ISLET, Illuminated People
Da Cardiff, uno dei migliori dischi di pop destrutturato e mutante dell’anno. Gli Islet seguono i dettami degli schemi DIY del passato: niente social network, solo fanzine cartacee a diffusione locale, niente viral marketing, ma ideologia musicale da “comune”, più simile a quella dei Broken Social Scene che dei Gayngs, per chiarire subito l’impronta. Tutto inutile, però, se la sostanza non fosse all’altezza dello “stile”. Per fortuna i dubbi sono fugati già da “Libra Man”, pezzo d’apertura di nove minuti nel quale si ascolta quel dualismo strumentale che sarà linea guida di tutto il disco: organi distorti e in acido in sovrapposizione a chitarre elettriche “a vampe”, sorretti da ritmica anthemica e da una struttura globale articolata e contorta, per quanto, a suo modo, “semplice”. Illuminated People, insomma, è un disco sghembo, ma con un punto di arrivo preciso: il pericolo dispersività è scacciato da melodie vocali tra wave-punk e corrosività avant. Il sole però splende e filtra comunque, anche se dissimulato da una tensione elettrica mai doma e da pattern ritmici spesso fratturati che rimandano a un funky alcolico, senza (s)cadere in territori troppo cerebrali.

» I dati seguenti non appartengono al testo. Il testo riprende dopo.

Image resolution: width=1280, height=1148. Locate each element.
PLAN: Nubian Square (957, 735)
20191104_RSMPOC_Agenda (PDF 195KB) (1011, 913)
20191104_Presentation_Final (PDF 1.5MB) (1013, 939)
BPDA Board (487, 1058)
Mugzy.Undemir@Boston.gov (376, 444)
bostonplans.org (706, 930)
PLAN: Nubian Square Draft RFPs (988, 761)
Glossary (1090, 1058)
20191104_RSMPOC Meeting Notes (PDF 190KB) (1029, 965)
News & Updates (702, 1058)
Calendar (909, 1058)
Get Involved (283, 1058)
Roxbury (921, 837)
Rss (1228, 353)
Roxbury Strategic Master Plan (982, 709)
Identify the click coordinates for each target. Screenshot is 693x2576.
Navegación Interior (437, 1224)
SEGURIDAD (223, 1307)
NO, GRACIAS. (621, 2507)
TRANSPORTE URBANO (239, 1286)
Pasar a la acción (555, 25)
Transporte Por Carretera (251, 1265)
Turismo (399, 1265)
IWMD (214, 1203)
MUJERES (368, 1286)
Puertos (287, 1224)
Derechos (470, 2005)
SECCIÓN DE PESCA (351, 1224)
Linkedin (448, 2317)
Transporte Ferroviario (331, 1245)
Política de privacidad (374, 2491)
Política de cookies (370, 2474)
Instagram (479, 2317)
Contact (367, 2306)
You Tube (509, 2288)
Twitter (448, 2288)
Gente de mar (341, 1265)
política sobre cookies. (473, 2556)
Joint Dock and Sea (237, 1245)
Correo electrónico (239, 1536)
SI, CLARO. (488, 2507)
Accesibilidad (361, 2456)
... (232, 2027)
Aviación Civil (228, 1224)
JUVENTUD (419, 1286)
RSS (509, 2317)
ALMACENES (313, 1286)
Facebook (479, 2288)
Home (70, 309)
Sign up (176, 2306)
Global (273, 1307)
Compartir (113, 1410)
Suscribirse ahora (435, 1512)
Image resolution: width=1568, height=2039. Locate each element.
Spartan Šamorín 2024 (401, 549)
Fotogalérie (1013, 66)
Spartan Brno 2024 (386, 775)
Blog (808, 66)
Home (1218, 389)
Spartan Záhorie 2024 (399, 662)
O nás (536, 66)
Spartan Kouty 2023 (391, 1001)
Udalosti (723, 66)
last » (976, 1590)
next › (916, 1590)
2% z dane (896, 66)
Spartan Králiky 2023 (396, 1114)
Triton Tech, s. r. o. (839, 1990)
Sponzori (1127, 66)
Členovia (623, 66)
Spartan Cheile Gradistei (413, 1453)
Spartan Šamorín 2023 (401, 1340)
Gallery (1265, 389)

“This Fortune” svela la prima apparizione vocale femminile, tra dolcezza angelica e impatto da Lydia Lunch appena appena trattenuto, “Entwined Pines” rimanda a dei Deerhunter più estroversi, con un’attitudine dreamy che emerge leggiadra, soprattutto nel cantato, e s’infrange nel finale metallico. “What We Done Wrong” si palesa soffice per deflagrare poi in muscolarità chitarristiche e melodie tribal/wave, come delle Slits meno scombiccherate. Palma del miglior titolo alla danza sciamanica di “A Warrior Who Longs To Grow Herbs”, cambio totale di registro con “We Bow”, piccolo folk lo-fi, con chitarrina acustica mesta e voce malinconica, un bozzetto pop da fare invidia ad Adam Green e Kimya Dawson. “Filia” è un duetto ansiogeno, con una chitarra riverberata che funge da faro, “Funicular” farà contenti i fan dei Dirty Projectors, “Shores” quelli dei Devo e dell’indie pop (!), “A Bear On His Own” (gran titolo anche questo) si riallaccia al pezzo d’apertura, prendendo però una piega più giocosa, eppure malata allo stesso modo. C’è della buona luce nelle teste degli Islet.